Changes in the pattern of visual contact can also indicate emotional variations. You can tell that the other person needs a break just by their eyes. If they look the other way or coldly hold your gaze in a threatening way, that might mean that something important came up during the conversation.

That’s the time to ask them, without any hint of aggression, to share their point of view. Then you should listen to it without interruption or judgment.

You might notice them using the word “but” a lot. That is a sign that they’re about to talk about what they’re afraid of but can’t say it because they’re scared or ashamed. Take advantage of those “buts” to help them finish.

Having difficult conversations is good for both of you

As we said before, a conversation isn’t a fight. There aren’t winners or losers. If you want to understand something, draw conclusions, or come up with solutions, you have to find a way to have that difficult conversation.

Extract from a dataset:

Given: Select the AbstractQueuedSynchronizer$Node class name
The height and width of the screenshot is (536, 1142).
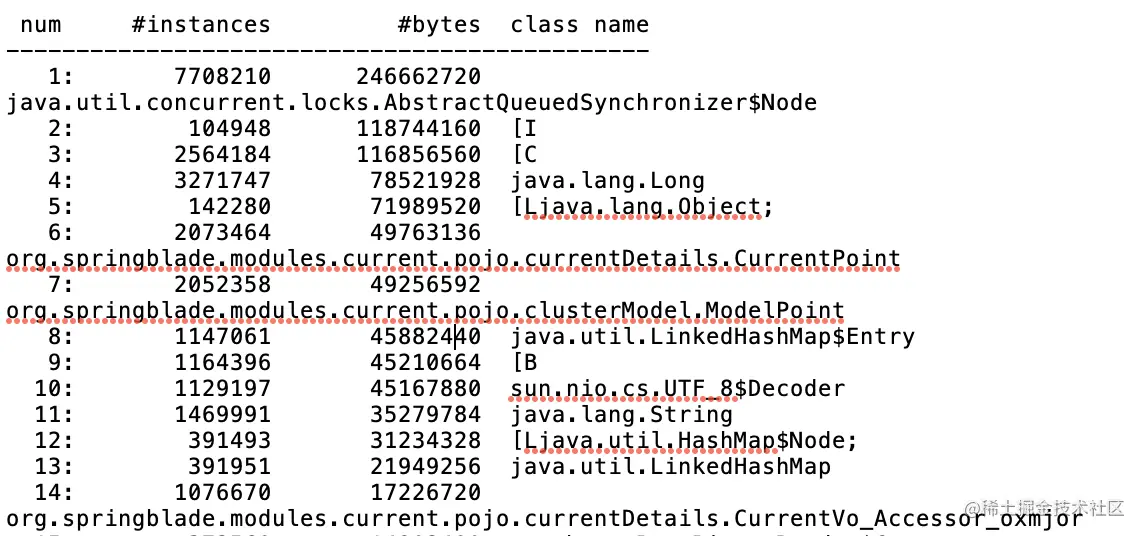Looking at the screenshot, I should [x=411, y=103].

It isn’t about being right or proving something. In fact, in this type of conversation, that’s the worst possible focus. You won’t gain anything, and you have a lot to lose. Open your mind. Put your anger and resentment aside.

If you find all of this difficult (it often is, let’s not pretend otherwise) think of what you hope to get out of the conversation. Tell that to your partner. It’s important that both of you know where the conversation is going.

This text is provided for informational purposes only and does not replace consultation with a professional. If in doubt, consult your specialist.